* Passage given
⟨

Einstein used this “spooky action at a distance” to suggest the absurdity of quantum mechanics, but such experiments are now done in labs every day. You can’t use it to send a message faster than light, because the correlation shows up only when the two experimenters get together and compare their respective results. But it plays a crucial role in quantum computing and cryptography — and, it turns out, in explaining how information encoded in the Hawking radiation gets out of a black hole.
Consider two particles (let’s call them Bob and Alice) that have been radiated by a black hole. Bob left it eons ago, as it began leaking radiation; quantum entanglement theory dictates that in order for the black hole to keep track of what information it has been transmitting, Bob out there has to be entangled with Alice, who just left.
But that scenario competes with another kind of entanglement, between particles on either side of the event horizon, the black hole’s boundary. If space is indeed smooth, as Einstein postulated, and if quantum field theory is correct, Alice must be entangled with another particle, Ted, who is just inside the black hole.
But quantum theory forbids promiscuous entanglements. In the language of quantum information, Alice can marry either Bob or Ted, but not both, even if the second marriage happens inside the black hole where most of us can’t see it.
Alice should have a consistent explanation of the universe, Dr. Polchinski explained, “just as we ourselves must, even though we are inside the cosmic horizon.”
Meanwhile, physicists have more reason than ever to think that information cannot be lost. A celebrated 1997 paper by Juan M. Maldacena of the Institute for Advanced Study describes nature as a kind of hologram, in which the information about what happens inside a volume of three-dimensional space, for example, is encoded in quantum equations on its two-dimensional boundary, the way a 3-D image is encoded on the face of your bank card.
Mark Van Raamsdonk, a young theorist at the University of British Columbia, likes to use a spookier analogy to describe this, namely the chip that controls a Matrix-like video game. (Feel free to insert your own woo-woo music here.)

⟩

* Source excerpt
⟨

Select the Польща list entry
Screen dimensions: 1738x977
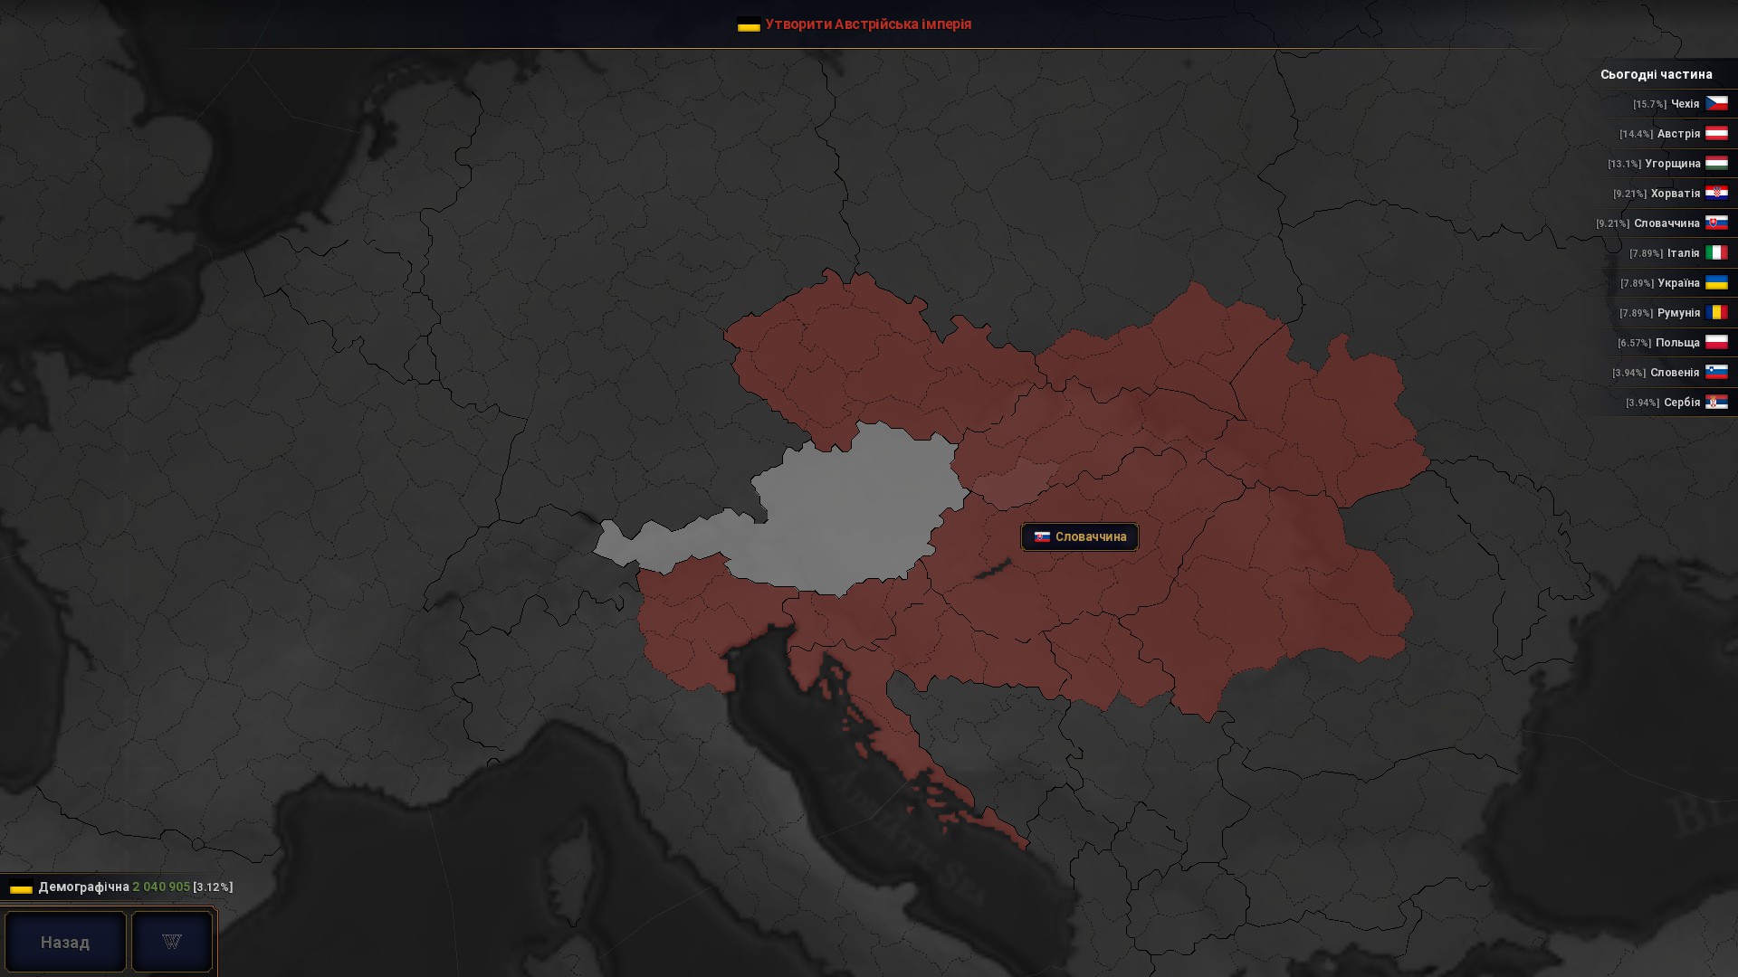1676,342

⟩

* To-do list
(A) According to the passage on black hole entanglement, why can't entanglement be used to send a message faster than light?
(B) Extract everything from "Meanwhile, physicists have" down to "your bank card." in the passage on black hole entanglement.
The material comes from a different source than the passage on black hole entanglement.

* Full answers
(A) The correlation shows up only when the two experimenters get together and compare their results.

(B)
Meanwhile, physicists have more reason than ever to think that information cannot be lost. A celebrated 1997 paper by Juan M. Maldacena of the Institute for Advanced Study describes nature as a kind of hologram, in which the information about what happens inside a volume of three-dimensional space, for example, is encoded in quantum equations on its two-dimensional boundary, the way a 3-D image is encoded on the face of your bank card.